SKA Testing Runway
This repository contains the set of python libraries, charts and other artifacts useful to create a “runway” for implementing end to end tests on SKA software.
Usage and Installation
The ska-ser-skallop package can be installed either as a “build out” testing system (default) or as a “build in” testing system. In order to run it as a build in testing system:
pip install ska-ser-skallop[bit]
This will install skar-ser-skallop together with pytango and related dependencies so that the test can run inside the kubernetes cluster as a pytango client.
Otherwise, you can run the test script outside the kubernetes cluster through a tango bridge connected to a tangogql service running as part of taranta.
pip install ska-ser-skallop
To use it as a build out system one can run tests on a remote cluster using the following bash script (linux only)
. setenv.sh
Assuming your vpn is set, follow the command prompts and select the branch, telescope and taranta username and password.
Once that has been set the output will give you a set of env variables (you can copy that in a .env file also for IDE use).
To test that you can connect to the cluster run:
pingmvp
SKALLOP package can be used as testing-runway for SKA-Mid as well as SKA-Low.

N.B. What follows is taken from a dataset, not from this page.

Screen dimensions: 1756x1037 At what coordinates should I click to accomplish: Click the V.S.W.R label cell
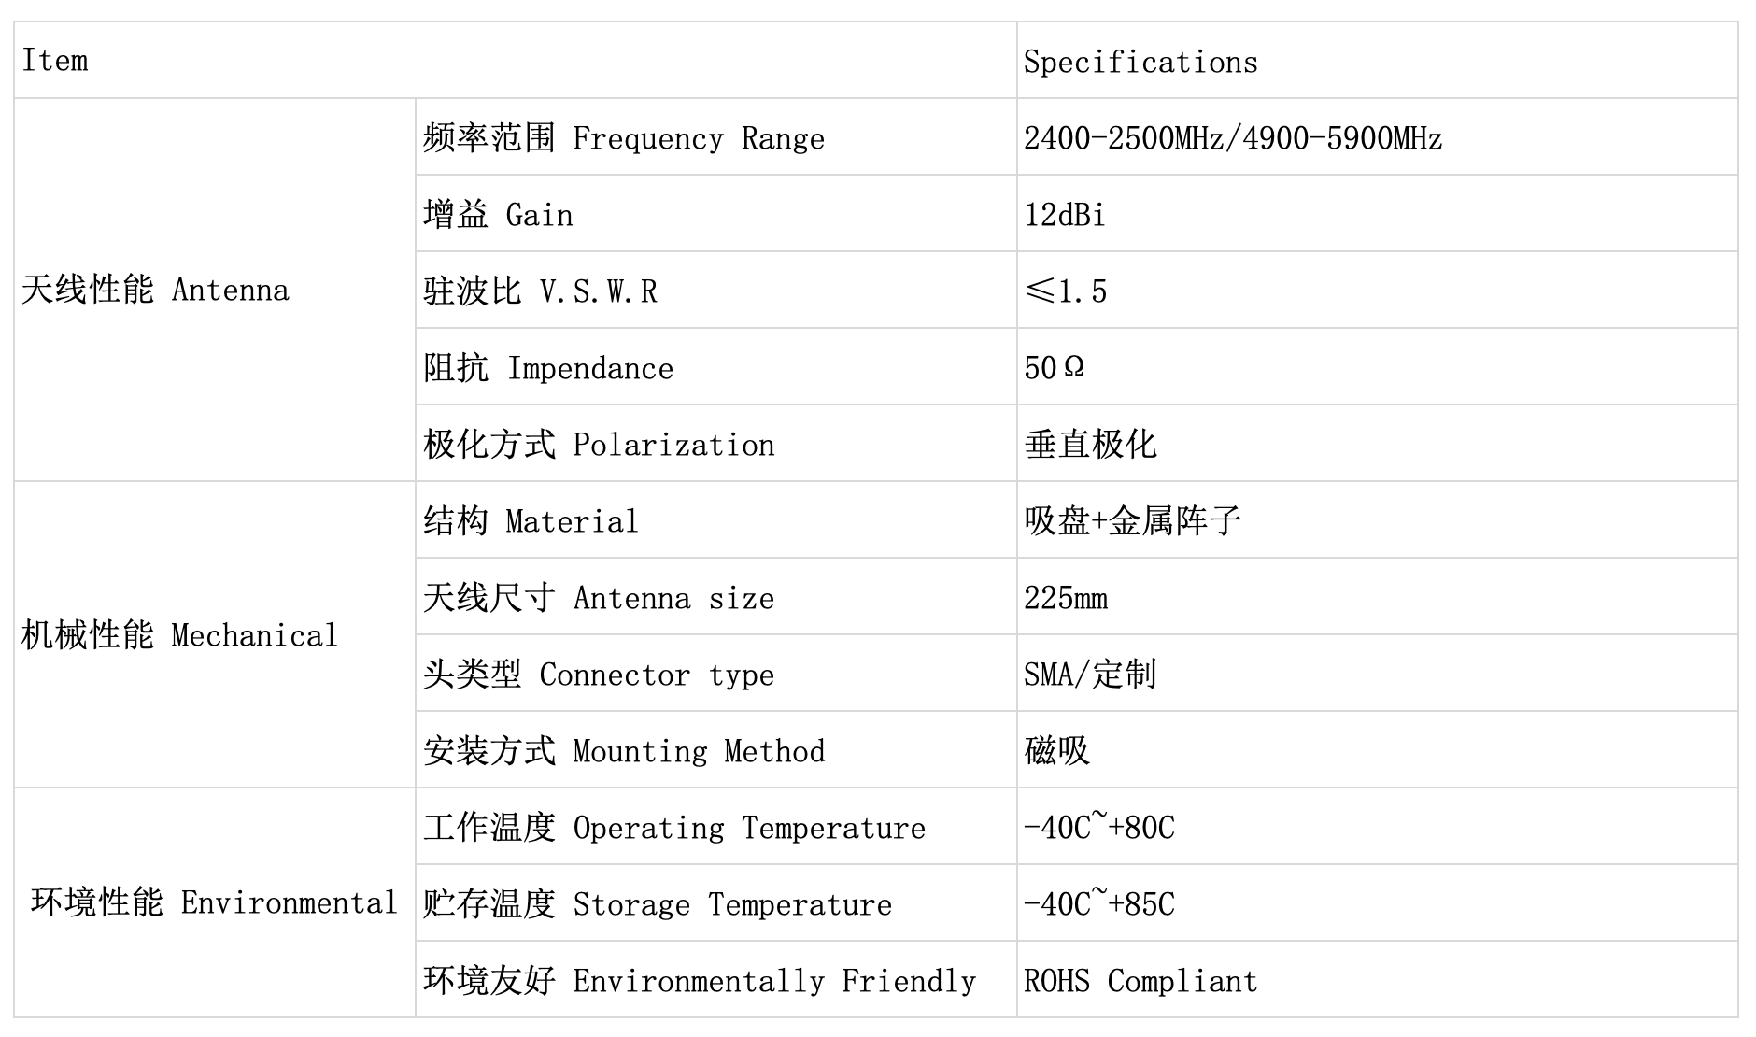pos(716,290)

Differnt environment variables are used for SKA-Mid and SKA-Low testing:
SKA_TELESCOPE
- This env variable gets automatically set by gitlab pipeline. Also, it can be utilised when MVP is tested on local machine.TEL
- This env varibale gets automatically set by setenv.sh script. This script sets the Telescope_VARIANT which states the type of telescope to be tested. This is utilized when SKALLOP is independently tested.

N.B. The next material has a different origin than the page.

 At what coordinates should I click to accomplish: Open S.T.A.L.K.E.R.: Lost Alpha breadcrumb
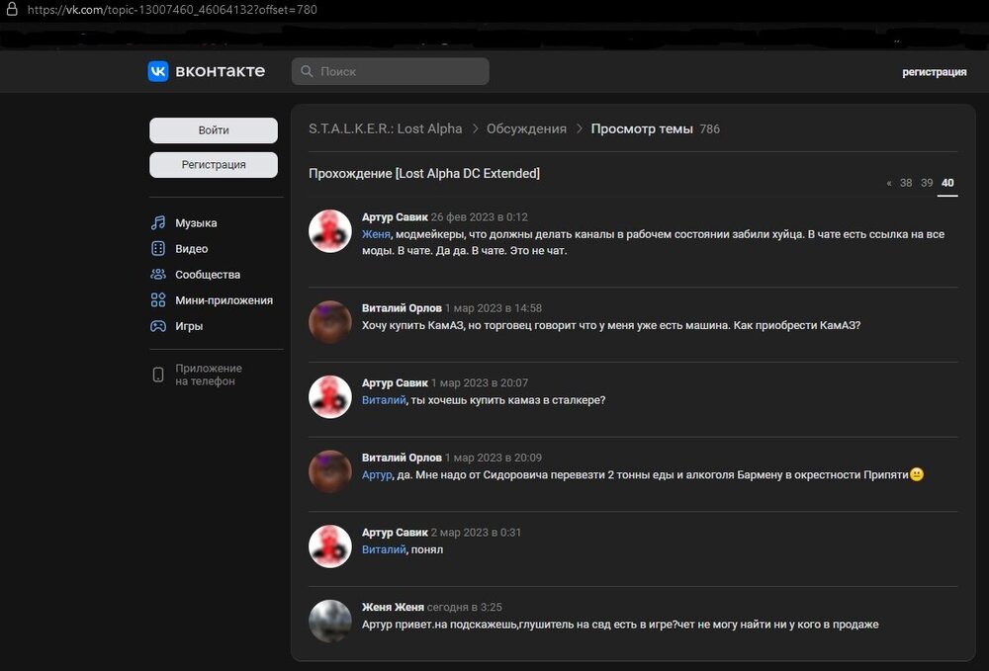[385, 129]
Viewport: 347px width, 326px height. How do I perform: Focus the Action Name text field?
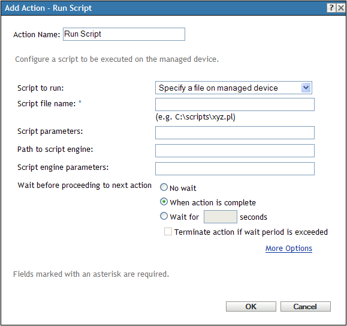[x=124, y=34]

Default values for environment variables:
Ignore if previous test have already set the type
If test case marker is for both then look at env vars
If none is marked then look at env vars
If env vars are inconsistent then default type is mid
If no env vars have been set and no markers then default type is mid
@pytest.mark.skamid def test_skamid():
# example of test that will set telescope type as skamid
@pytest.mark.skalow def test_skalow():
# example of test that will set telescope type as skalow
Skallop Fixtures
Skallop loads a set of fixtures automically when installed. It also have some fixtures that will load automitically during an MVP test. To enable that you need to create a fixture in your conftest.py as follow:
import pytest
@pytest.fixture(name="disable_fixtures", scope="session", autouse=True)

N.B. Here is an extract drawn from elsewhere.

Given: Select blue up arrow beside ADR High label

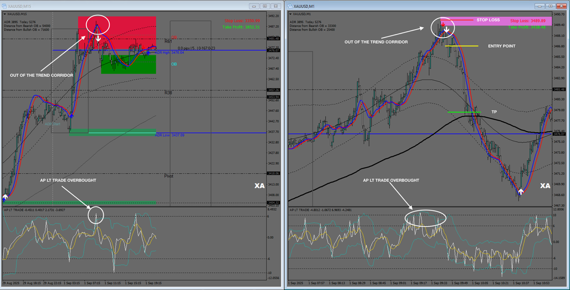Looking at the screenshot, I should click(x=148, y=53).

def fxt_disable_fixtures():
return False
Development
Requirements
Platform:
Python Interpreter: > 3.8
OS = Linux
Development tools:
Make
virtualenv
pip
setuptools
pip-tools (via pip and virtualenv/conda)
pipdeptree (via pip and virtualenv/conda)
VScode (optional)
conda (optional)
There are three layers of installations based on the required dependencies
requirements.txt: The minimum amount of dependencies necessary to deliver the software as a self standing shared library:
make install
test-requirements.txt: The additional dependencies needed to run CI tests on the software:
make install_test
doc-requirements.txt and dev-requirements.txt: The additional dependencies needed to create software documentation and perform development tasks.
make install_dev
The requirements files are determined by the input dependencies defined in dependencies folder (e.g requirements.in
, dev-requirements.in
etc). Thus in order to determine the requirements, you define the needed packages in the *.in
files which then translates to requirements files using the pip tools. This ensures a separation between physical configuration and functional configuration.
Set Up
(Linux based)
git clone https://gitlab.com/ska-telescope/ska-ser-skallop.git
cd ska-ser-skallop
The recommended virtualization tool is virtualenv:
make venv/
source ./venv/bin/activate
You can also use conda as your virtual environment tool. Once you have conda installed:
make cenv/
conda activate ./cenv
To update conda with new requirements:
make conda_update
Lastly, you can use docker as virtualization tool:
make devc
make attach_devc
This project manages dependencies using pip-tools. In order to activate pip tools you first need to install this into your newly create virtual environment:
make setup
Testing
To run tests during development:
make test_dev
Ci tests are run using the
make test
command that does not involve installation of development and documentation dependencies$1
Writing documentation
Sphinx is used to generate documentation.
Design: Located inside src
API: docstrings are provided inside the modules and then automatically generated inside the docs
Development
VSCode is recommended as a IDE tool with Linux as OS. In windows platforms remote containers can be used.